(Lesetext)
-.-.-
Das Buch des Sohar illustriert die Idee der Konsequenzen der freien Wahl, indem es verkündet: "Wenn der Mensch G-ttes Willen hier unten ausführt, bewirkt er eine parallele Richtigstellung in den oberen Welten." (Sohar I:35a). Diese Aussage deutet auf den großen Unterschied zwischen den Wesen in den oberen, spirituellen Welten und den Menschen, die sich in der niedrigen, physischen Welt befinden.

Allein die Tatsache, dass G-tt eine Welt erschuf, sie dem Menschen anvertraute und seinem freien Willen zur Behütung oder Zerstörung überließ, spricht von der unglaublichen uns übertragenen Verantwortung. Doch der Sohar lehrt uns hier, dass die Auswirkungen unserer freien Wahl in der physischen Welt bis hin ins Reich der erhabensten spirituellen Welten Einfluss nehmen.
-.-.-
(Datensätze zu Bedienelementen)
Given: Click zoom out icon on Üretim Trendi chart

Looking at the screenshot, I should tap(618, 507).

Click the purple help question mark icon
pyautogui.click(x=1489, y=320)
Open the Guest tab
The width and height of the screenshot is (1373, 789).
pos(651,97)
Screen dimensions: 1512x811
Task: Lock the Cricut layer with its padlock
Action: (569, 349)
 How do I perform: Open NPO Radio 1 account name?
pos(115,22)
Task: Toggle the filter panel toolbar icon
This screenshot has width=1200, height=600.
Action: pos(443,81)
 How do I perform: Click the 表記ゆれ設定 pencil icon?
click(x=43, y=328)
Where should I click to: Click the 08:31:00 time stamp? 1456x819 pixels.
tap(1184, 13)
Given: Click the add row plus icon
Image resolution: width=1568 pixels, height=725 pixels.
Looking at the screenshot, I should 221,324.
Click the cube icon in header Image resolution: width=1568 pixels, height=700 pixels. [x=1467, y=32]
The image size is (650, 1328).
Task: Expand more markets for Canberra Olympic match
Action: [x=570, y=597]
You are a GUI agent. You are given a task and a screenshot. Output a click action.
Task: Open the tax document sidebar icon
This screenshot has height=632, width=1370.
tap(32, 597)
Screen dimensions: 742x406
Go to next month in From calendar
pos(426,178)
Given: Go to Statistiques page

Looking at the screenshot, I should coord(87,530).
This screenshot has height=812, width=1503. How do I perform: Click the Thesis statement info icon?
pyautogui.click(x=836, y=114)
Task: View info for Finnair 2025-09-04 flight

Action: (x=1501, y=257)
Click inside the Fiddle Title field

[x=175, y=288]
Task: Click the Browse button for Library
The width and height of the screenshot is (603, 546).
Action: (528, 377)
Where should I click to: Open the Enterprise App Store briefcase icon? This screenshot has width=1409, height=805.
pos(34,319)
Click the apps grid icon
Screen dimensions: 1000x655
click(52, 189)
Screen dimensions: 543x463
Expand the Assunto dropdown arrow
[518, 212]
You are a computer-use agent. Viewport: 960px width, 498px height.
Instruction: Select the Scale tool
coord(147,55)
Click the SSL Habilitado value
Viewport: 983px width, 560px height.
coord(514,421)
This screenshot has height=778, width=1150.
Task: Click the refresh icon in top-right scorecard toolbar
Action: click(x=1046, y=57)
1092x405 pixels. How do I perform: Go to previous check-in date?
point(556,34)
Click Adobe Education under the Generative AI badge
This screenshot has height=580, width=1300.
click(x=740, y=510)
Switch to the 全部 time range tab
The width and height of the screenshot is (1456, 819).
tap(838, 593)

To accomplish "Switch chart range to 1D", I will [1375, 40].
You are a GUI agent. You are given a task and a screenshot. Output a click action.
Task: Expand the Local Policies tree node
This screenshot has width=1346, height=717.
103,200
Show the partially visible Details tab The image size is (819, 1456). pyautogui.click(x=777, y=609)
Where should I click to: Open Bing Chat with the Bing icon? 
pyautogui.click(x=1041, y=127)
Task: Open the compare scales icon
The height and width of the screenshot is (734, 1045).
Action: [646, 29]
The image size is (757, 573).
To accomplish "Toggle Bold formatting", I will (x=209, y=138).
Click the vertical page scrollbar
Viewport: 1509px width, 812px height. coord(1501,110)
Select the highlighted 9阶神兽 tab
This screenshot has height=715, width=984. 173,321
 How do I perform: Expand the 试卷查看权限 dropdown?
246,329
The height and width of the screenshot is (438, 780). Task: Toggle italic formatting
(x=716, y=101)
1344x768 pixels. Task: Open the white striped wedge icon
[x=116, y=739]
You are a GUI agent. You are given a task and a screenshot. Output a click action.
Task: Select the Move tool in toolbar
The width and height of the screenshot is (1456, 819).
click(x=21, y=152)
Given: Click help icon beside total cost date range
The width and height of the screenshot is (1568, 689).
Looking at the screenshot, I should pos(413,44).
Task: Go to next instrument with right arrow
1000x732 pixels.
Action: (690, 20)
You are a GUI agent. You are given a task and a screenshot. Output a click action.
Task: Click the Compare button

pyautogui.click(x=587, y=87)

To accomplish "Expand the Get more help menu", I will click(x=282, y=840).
-.-.-
(Aufgabe A)
Bitte gib den Text über den Sohar von „Das Buch des“ bis „Welten Einfluss nehmen.“ wieder und ersetze dabei „physischen Welt“ durch „materiellen Welt“.
(Aufgabe B)
Beantworte zum Text über den Sohar:
(i) Welche Stellenangabe steht bei dem Zitat?
(ii) Wem hat G-tt die Welt laut dem Text anvertraut?
(iii) Bis wohin reichen laut dem Sohar die Auswirkungen unserer freien Wahl in der physischen Welt?
Das Material wird hier nicht gebraucht.

(Vollständige Antwort A)
Das Buch des Sohar illustriert die Idee der Konsequenzen der freien Wahl, indem es verkündet: "Wenn der Mensch G-ttes Willen hier unten ausführt, bewirkt er eine parallele Richtigstellung in den oberen Welten." (Sohar I:35a). Diese Aussage deutet auf den großen Unterschied zwischen den Wesen in den oberen, spirituellen Welten und den Menschen, die sich in der niedrigen, materiellen Welt befinden.

Allein die Tatsache, dass G-tt eine Welt erschuf, sie dem Menschen anvertraute und seinem freien Willen zur Behütung oder Zerstörung überließ, spricht von der unglaublichen uns übertragenen Verantwortung. Doch der Sohar lehrt uns hier, dass die Auswirkungen unserer freien Wahl in der materiellen Welt bis hin ins Reich der erhabensten spirituellen Welten Einfluss nehmen.

(Vollständige Antwort B)
(i) Sohar I:35a
(ii) Dem Menschen
(iii) Bis ins Reich der erhabensten spirituellen Welten